# REQUIRED ACTION
Pull out every line below that contains the word "should", treating uppercase and lowercase as different.

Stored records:
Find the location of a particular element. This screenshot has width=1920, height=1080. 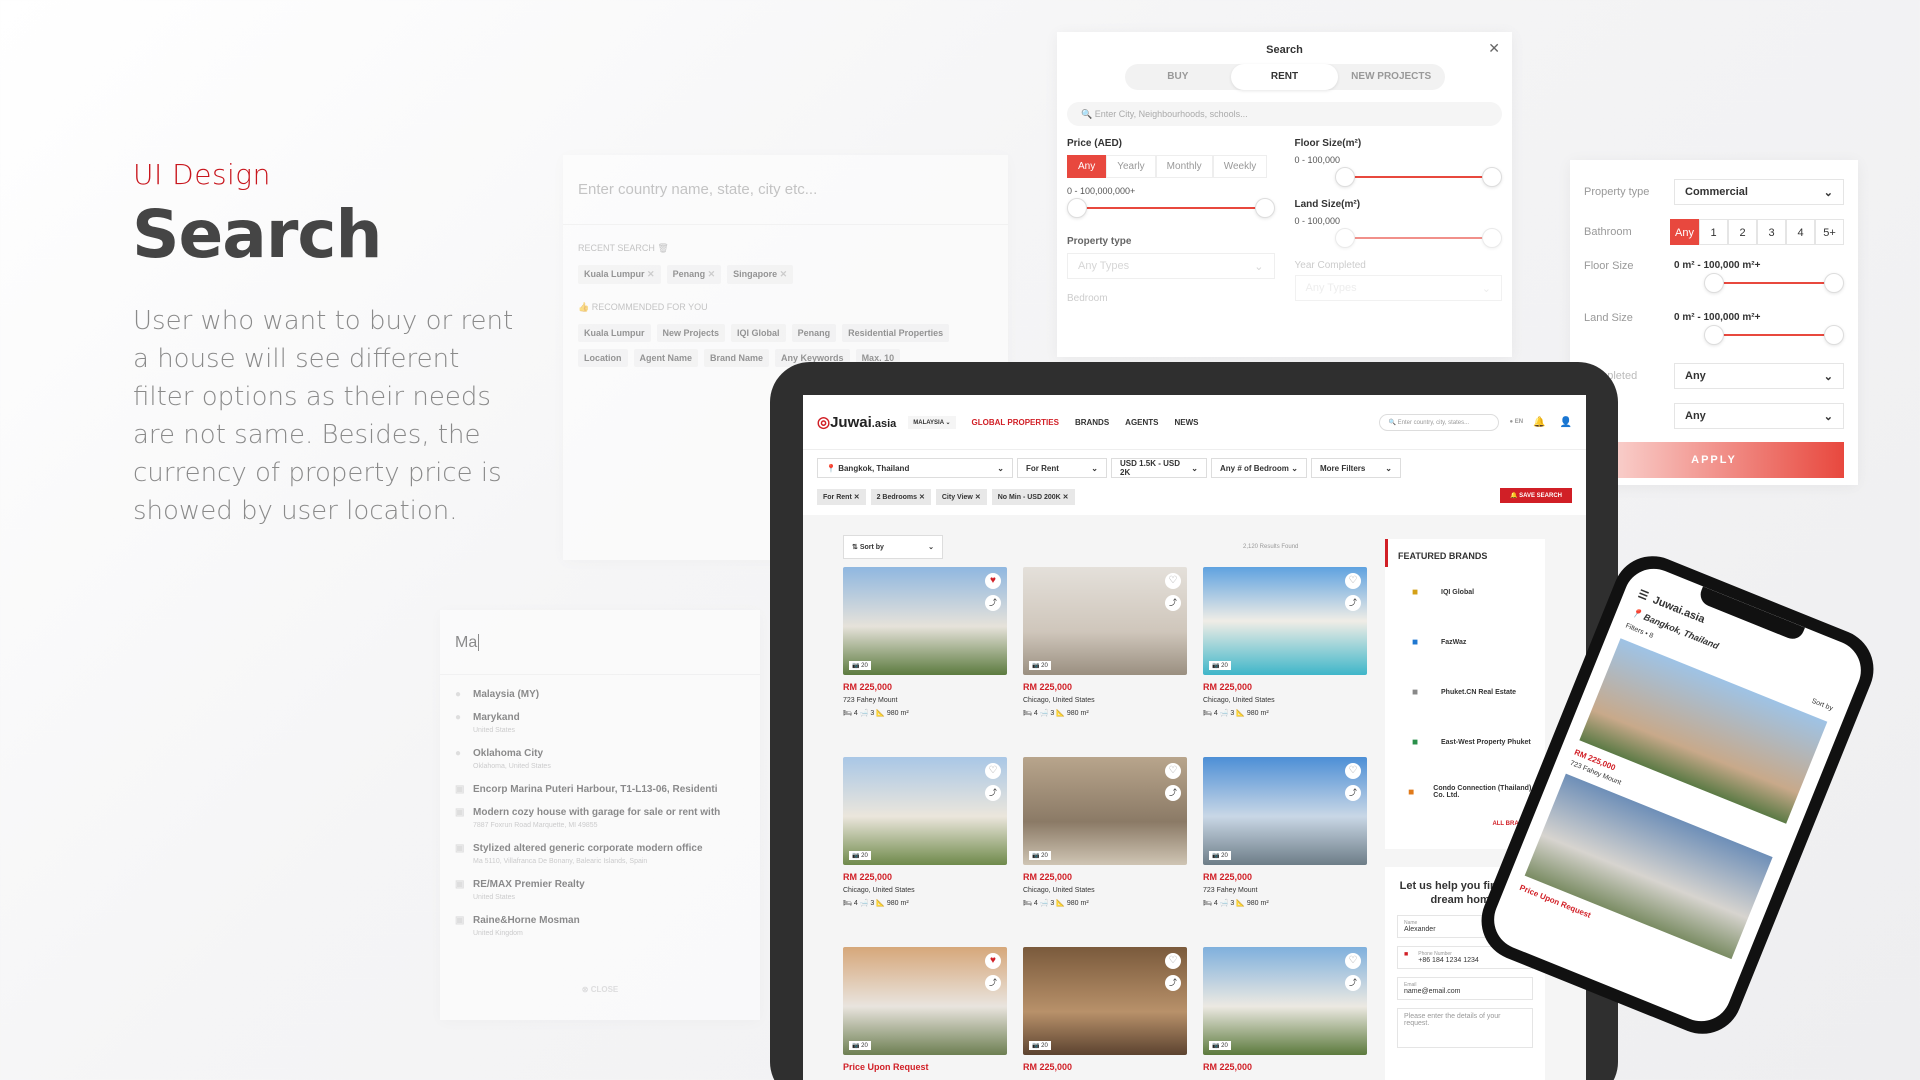

nav-agents: AGENTS is located at coordinates (1142, 422).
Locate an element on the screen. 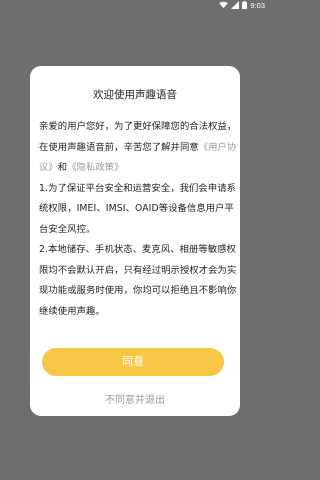 The width and height of the screenshot is (320, 480). battery-icon is located at coordinates (245, 6).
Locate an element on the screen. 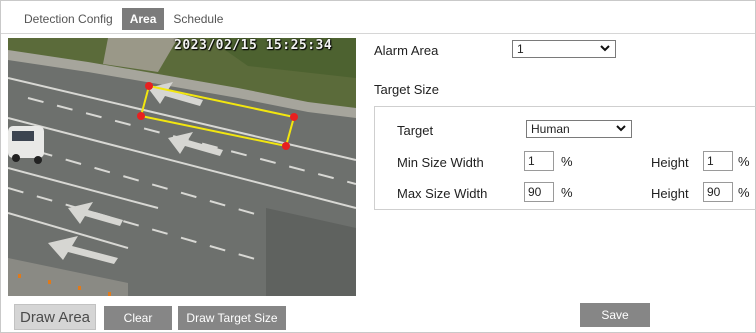 The height and width of the screenshot is (333, 756). draw-target-size-button: Draw Target Size is located at coordinates (232, 318).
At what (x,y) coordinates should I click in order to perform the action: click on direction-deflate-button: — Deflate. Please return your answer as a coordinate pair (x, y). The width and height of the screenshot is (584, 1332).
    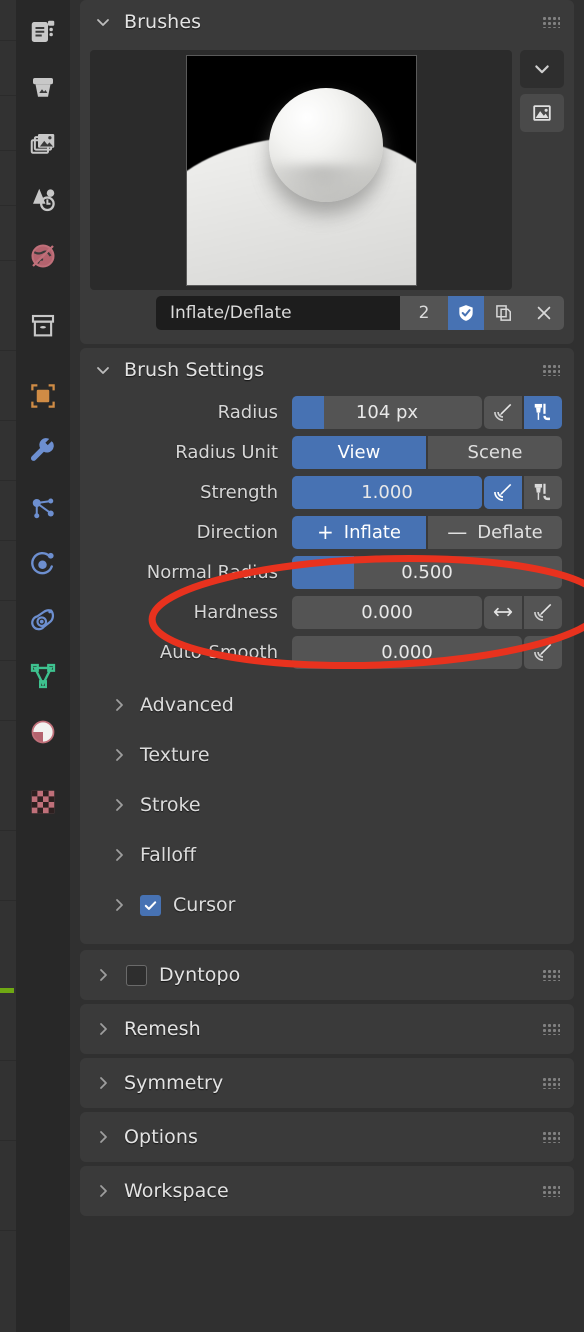
    Looking at the image, I should click on (495, 532).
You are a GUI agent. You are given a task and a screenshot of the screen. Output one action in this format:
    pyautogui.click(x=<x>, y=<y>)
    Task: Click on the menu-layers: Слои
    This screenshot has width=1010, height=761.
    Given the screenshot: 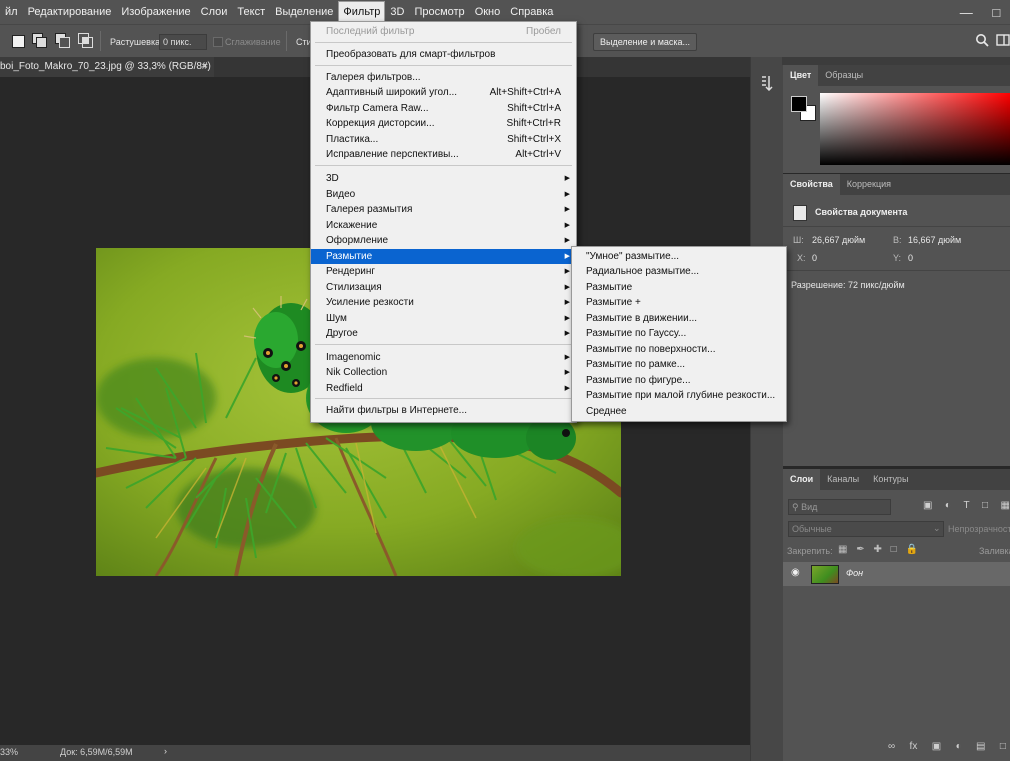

# RESPONSE TO THIS TASK
At what (x,y) coordinates should I click in order to perform the action: click on direction-deflate-button: — Deflate. Please return your answer as a coordinate pair (x, y). The width and height of the screenshot is (584, 1332).
    Looking at the image, I should click on (495, 532).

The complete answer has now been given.